• _GIVEN TEXT_
..........
Subscribe to DSC Newsletter

One of the main differences between a data scientist and a data engineer has to do with ETL versus DAD:

  • ETL (Extract/Load/Transform) is for data engineers, or sometimes data architects or database administrators (DBA).
  • DAD (Discover/Access /Distill) is for data scientists.

Data engineers tend to focus on software engineering, data base design, production code, and making sure data is flowing smoothly between source (where it is collected) and destination (where it is extracted and processed, with statistical summaries and output produced by data science algorithms, eventually moved back to the source or elsewhere). Data scientists, while they need to understand this data flow (and how it is optimized, especially when working with Hadoop) don’t actually optimize the data flow itself, but rather the data processing step: extracting value from data. But they work with engineers and business people to define the metrics, design data collecting schemes and make sure data science processes integrate efficiently with the enterprise data systems (storage, data flow). This is especially true for data scientists working in small companies, and a reason why data scientists should be able to write code (more and more, Python) re-usable by engineers.

Sometimes data engineers do DAD, and sometimes data scientists do ETL, but it's not common, and when they do it's  usually internal. For example, the data engineer may do a bit of statistical analysis to optimize some database processes, or the data scientist may do a bit of database management to manage a small, local, private database of summarized information.

DAD is comprised of:

  • Discover: Find, identify the sources of good data, and the metrics. Sometimes request the data to be created (work with data engineers and business analysts).
  • Access: Access the data. Sometimes via an API, a web crawler, an Internet download, a database access or sometimes in-memory within a database.
  • Distill: Extract essence from data, the stuff that leads to decisions, increased ROI, and actions (such as determining optimum bid prices in an automated bidding system). It involves
  • Exploring the data (creating a data dictionary and exploratory analysis)
  • Cleaning (removing impurities)
  • Refining (data summarization, sometimes multiple layers of summarization or hierarchical summarization)
..........
• _MATERIAL_
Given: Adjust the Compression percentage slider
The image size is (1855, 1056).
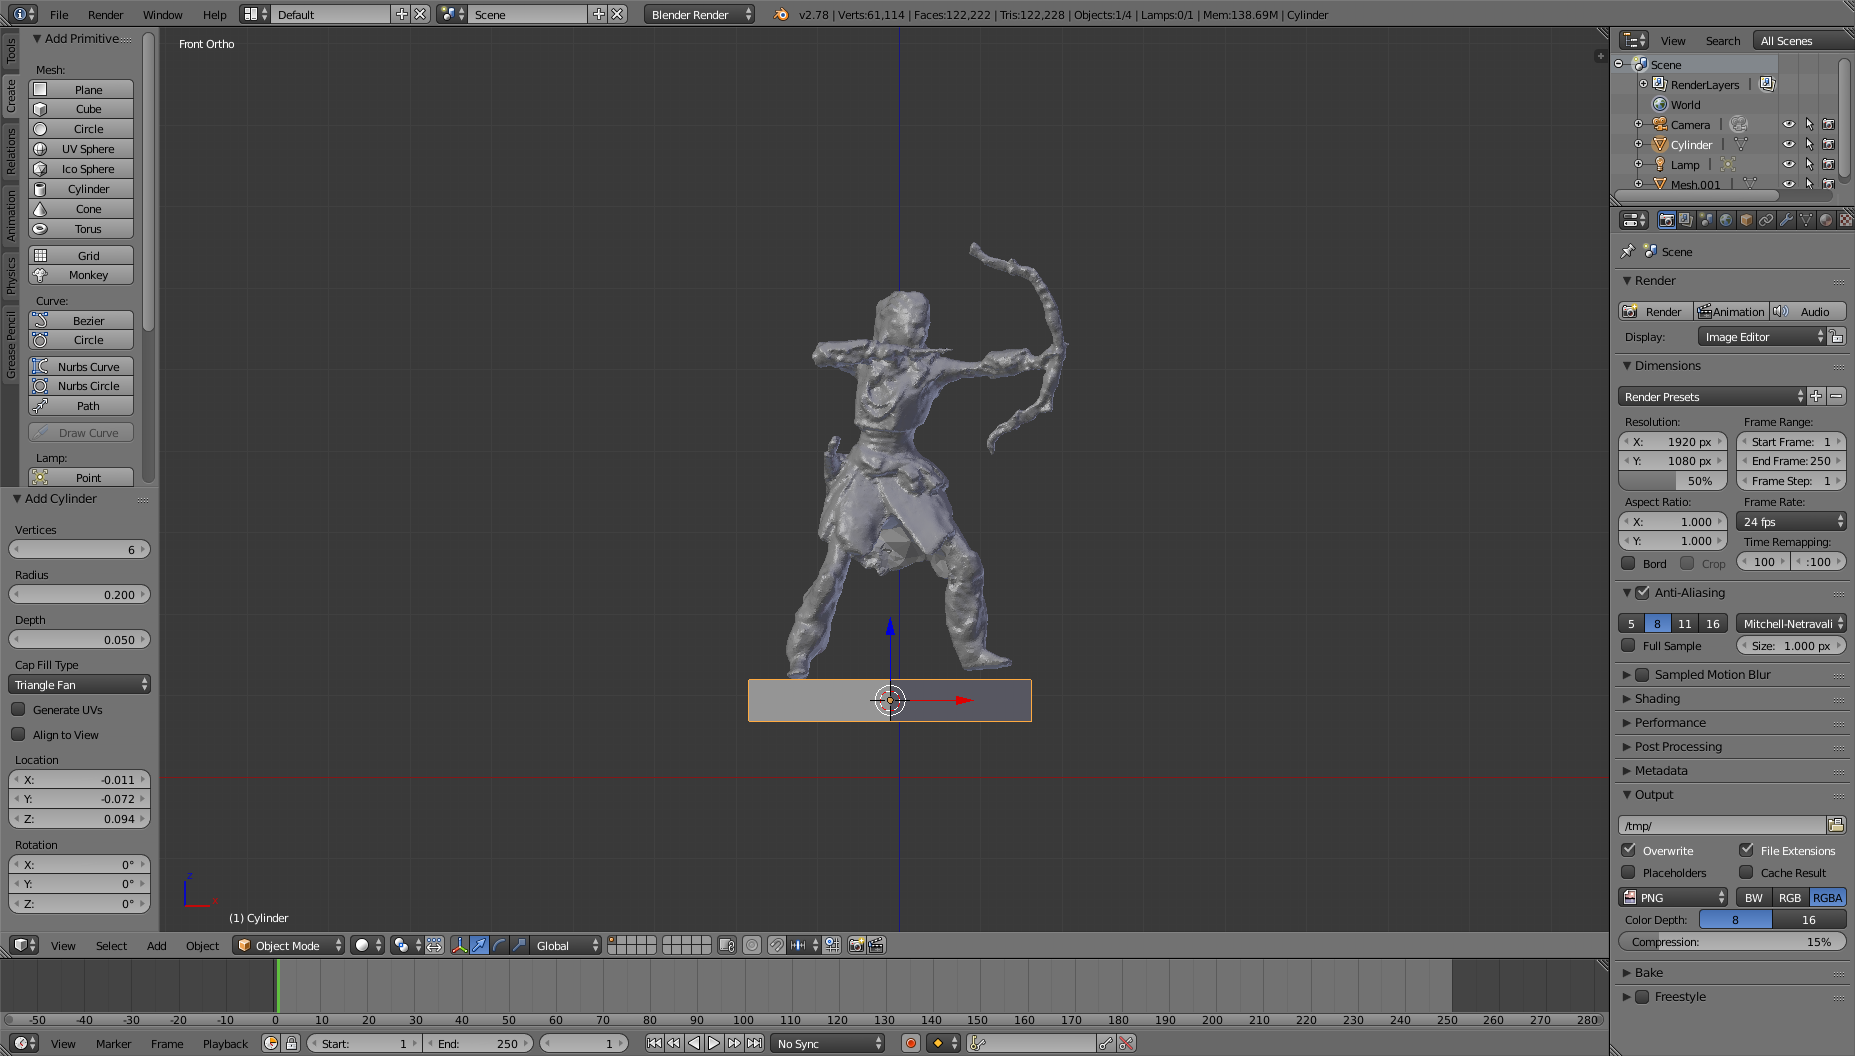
..........
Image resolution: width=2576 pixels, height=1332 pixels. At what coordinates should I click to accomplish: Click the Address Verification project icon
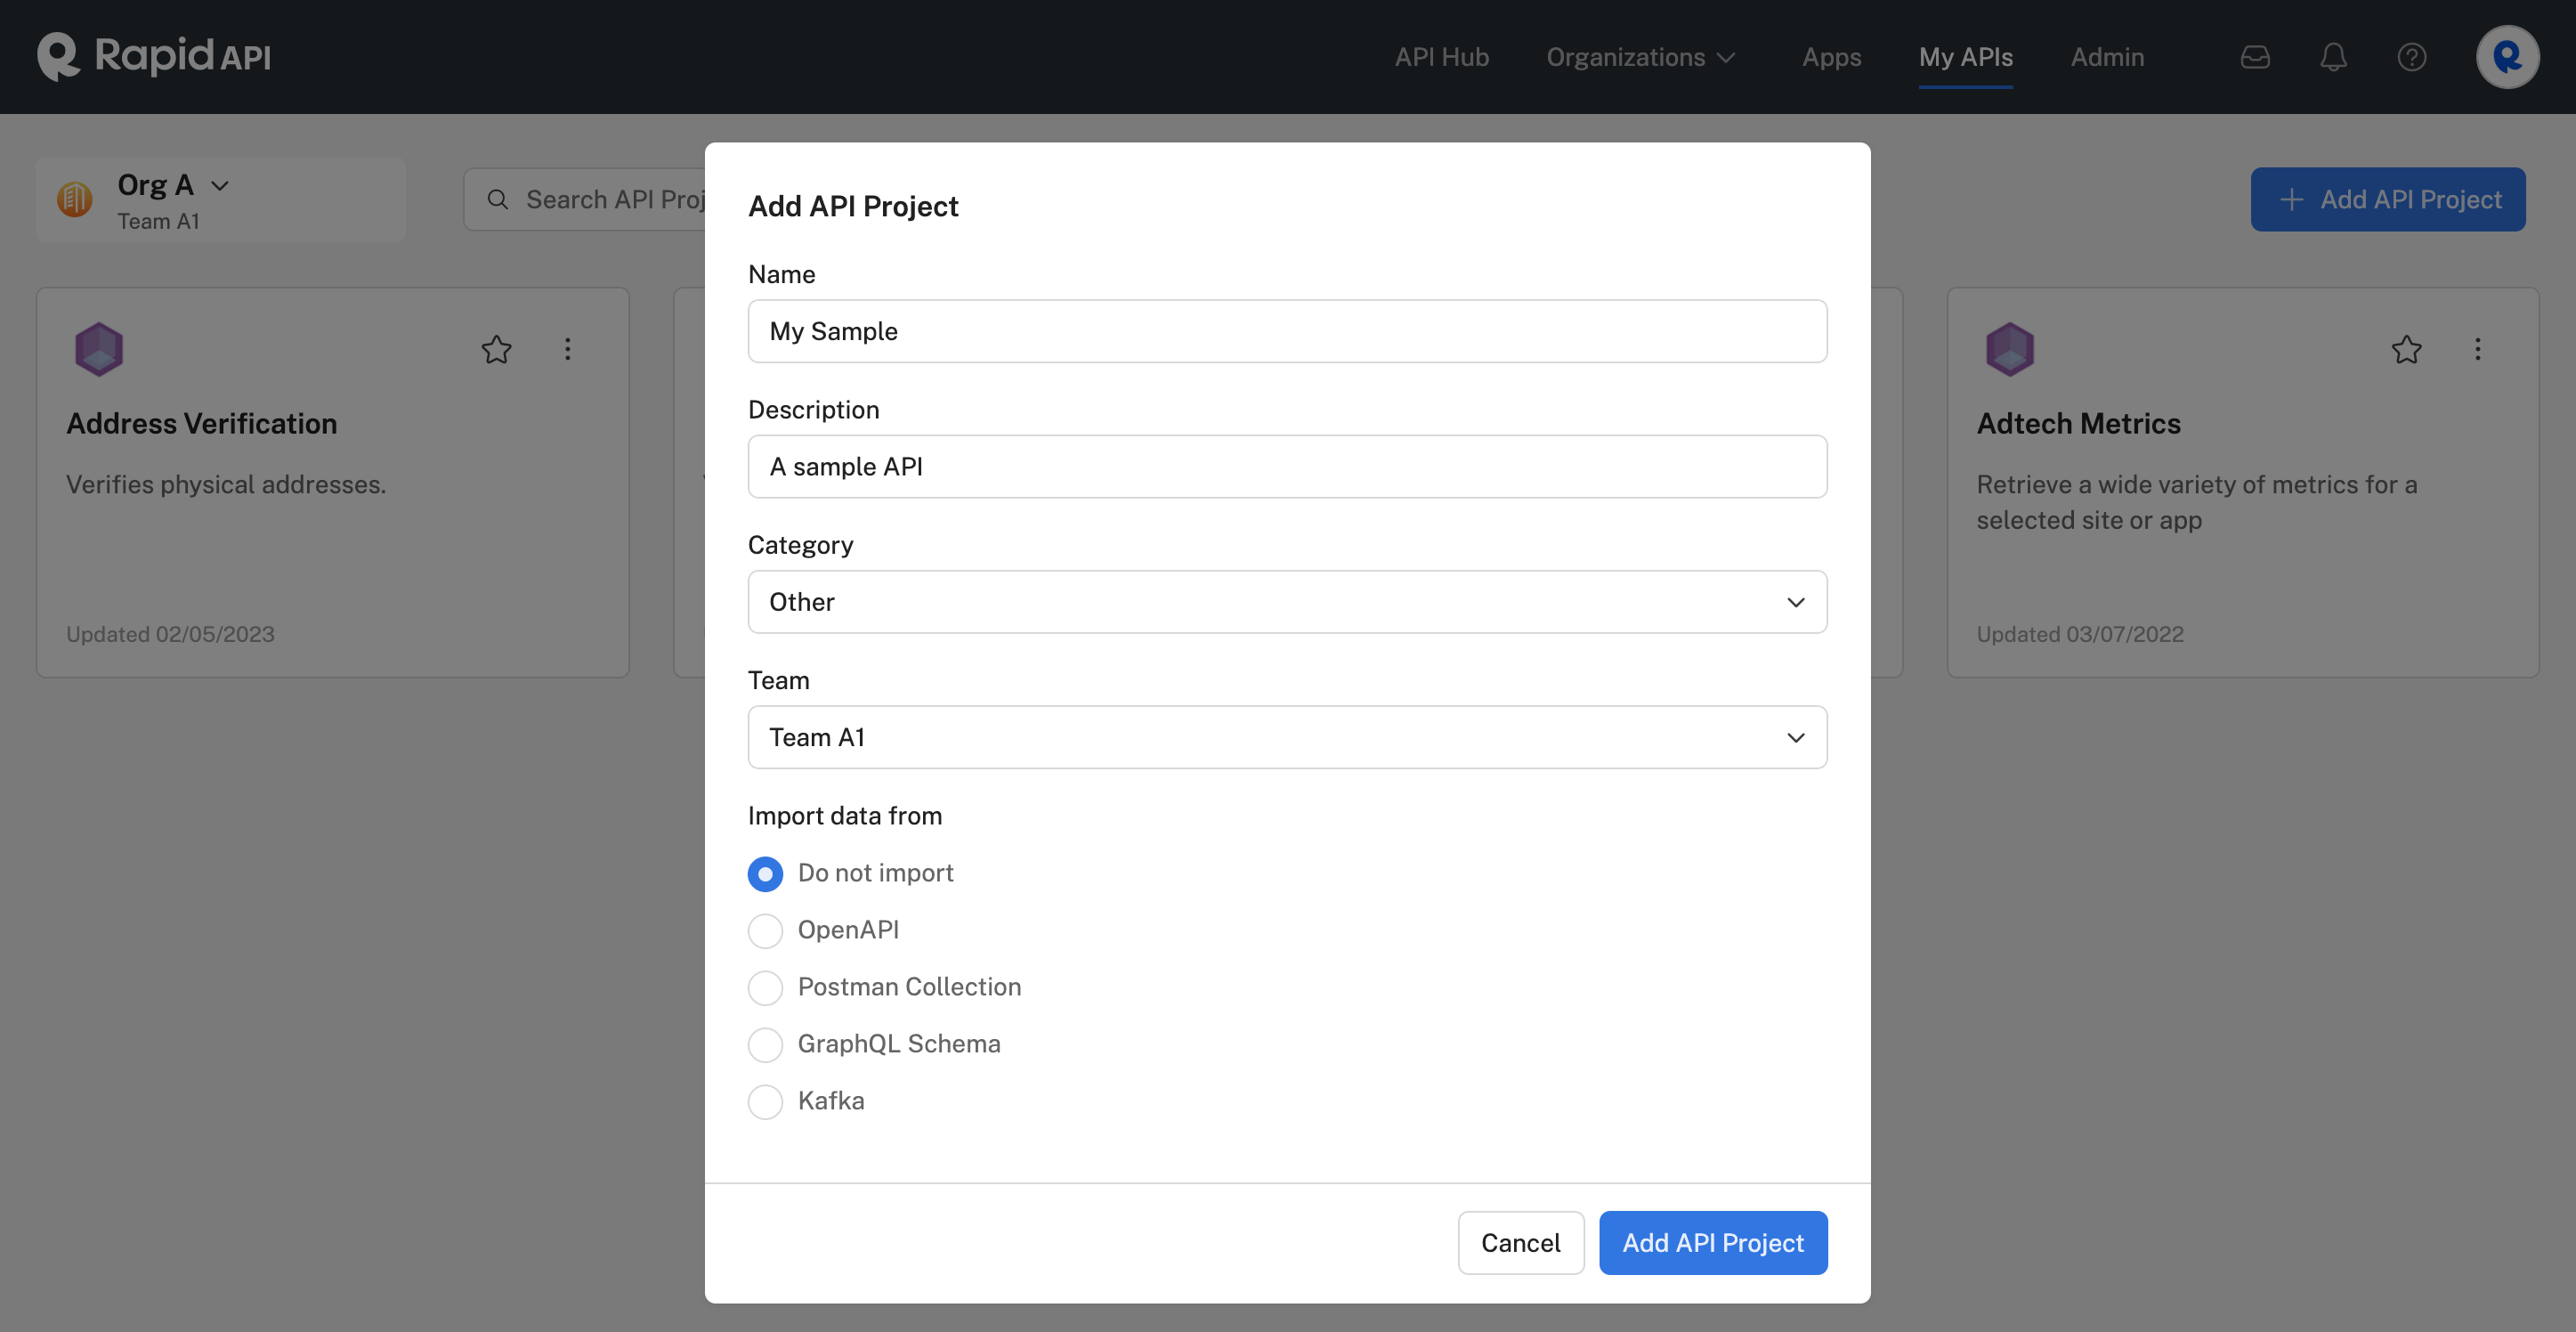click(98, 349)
..........
• _REQUIRED TASKS_
[1] In the ETL versus DAD text, what does DAD stand for?
[2] From the ETL versus DAD text, retype the stretch from "DAD is comprised" through "and exploratory analysis)".
The rows have nothing to do with the ETL versus DAD text.

• _SOLUTIONS TO THE PROBLEMS_
[1] Discover/Access/Distill.

[2]
DAD is comprised of:

  • Discover: Find, identify the sources of good data, and the metrics. Sometimes request the data to be created (work with data engineers and business analysts).
  • Access: Access the data. Sometimes via an API, a web crawler, an Internet download, a database access or sometimes in-memory within a database.
  • Distill: Extract essence from data, the stuff that leads to decisions, increased ROI, and actions (such as determining optimum bid prices in an automated bidding system). It involves
  • Exploring the data (creating a data dictionary and exploratory analysis)